## Text provided
• • • •
We like a great film here at Comms Express.  We of course love a big popcorn, summer blockbuster as much as the next Cineplex goer. However two perhaps less obviously mass appeal films have piqued our interest.

The Theory of Everything and The Imitation Game are the two films in question. They look at two of UK’s greatest minds – Sir Stephen Hawking and Alan Turning; perfect viewing for us techs here at Comms Express.

Both films have a muted release of November of this year. The Imitation Game tells the story of English mathematician and logician, Alan Turing, who helped crack the Enigma code during World War II. Playing Turning is Benedict Cumberbatch, who will be joined by a stellar cast including Keira Knightley, Charles Dance, Mark Strong and Matthew Goode.

It is such a compelling tale. Like many we have long held an interest in the great minds that cracked the Enigma Code. Author Robert Harris wrote a cracking yarn a few years ago; ‘Enigma’ and the books success helped propel the heroic efforts of the unsung heroes of World War Two to the fore. I don’t think it is over dressing the issue but without the motley crew of scholars, chess and crossword champions, linguists and intelligence officers who at the behest of war-time Prime Minister Winston Churchill came together at Bletchley Park to crack the Nazi Germany Enigma code and help negate the threat of the deadly U-boats, there may have been a different outcome to the Second World War.

Now we love our tech here.  We marvel at the advances our suppliers have made within our field. However to me the whole mystique behind the revolutionary electro-mechanical Bombe and the secret work undertaken by the aforementioned crack minds is marvellous.  Unbeknown to the Nazi’s the Bombe could crack up to 3,000 codes a day.

Now I have absolutely no idea as to the mathematical analysis behind the mechanics of the now famous machine but now over 70 years have passed I feel it is only right that some of the relatively unknown names at Bletchley Park are now feted and awarded the acclaim they fully deserve.

The film will also centre on Turning’s post-war decline and his conviction for homosexuality. From the safe vantage point of a more enlightened 2014 it is hard to fathom a conviction for being gay. In 2009 Gordon Brown made a public apology on behalf of the British government for the way Turing was treated.

The Theory of Everything is a film with another young British actor we’re sure to win acclaim for his forthcoming performance. Eddie Redmayne will portray physicist Stephen Hawking. The film was inspired by Jane Wilde’s (Felicity Jones playing the future Mrs Hawking) memoir, ‘Travelling to Infinity: My Life with Stephen’.

The couple met while studying at Cambridge in the 1960s. The Theory of Everything will follow Hawking’s early life, his diagnosis of motor neurone syndrome and his early success in the world of physics.

Remarkably the prognosis at the time of his diagnosis was that Hawking’s would only live for two years. Of course this proved to be incorrect. Today he is the celebrated physicist and cosmologist. The author of best-selling A Brief History of Time and The Universe In A Nutshell has been the Lucasian professor of mathematics at Cambridge for 30 years.

By not allowing his disability to overshadow his life and career stands as a true inspiration. We look forward to seeing both The Theory of Everything and The Imitation Game. Our tip? Have a little bet on Redmayne and Cumberbatch to feature at the Oscars next year.
• • • •
## Dataset excerpt
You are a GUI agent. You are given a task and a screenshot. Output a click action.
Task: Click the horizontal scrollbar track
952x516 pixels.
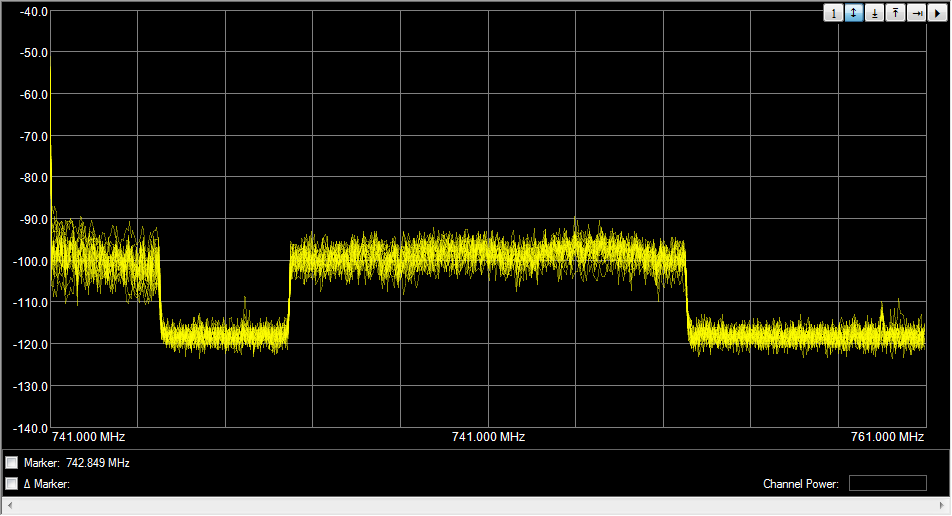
• • • •
## Task to carry out
Please copy the stretch of the film article from "The Theory of Everything is" through "world of physics.", swapping "memoir" for "autobiography". Nothing in the listing matters for this.

## Solution to this problem
The Theory of Everything is a film with another young British actor we’re sure to win acclaim for his forthcoming performance. Eddie Redmayne will portray physicist Stephen Hawking. The film was inspired by Jane Wilde’s (Felicity Jones playing the future Mrs Hawking) autobiography, ‘Travelling to Infinity: My Life with Stephen’.

The couple met while studying at Cambridge in the 1960s. The Theory of Everything will follow Hawking’s early life, his diagnosis of motor neurone syndrome and his early success in the world of physics.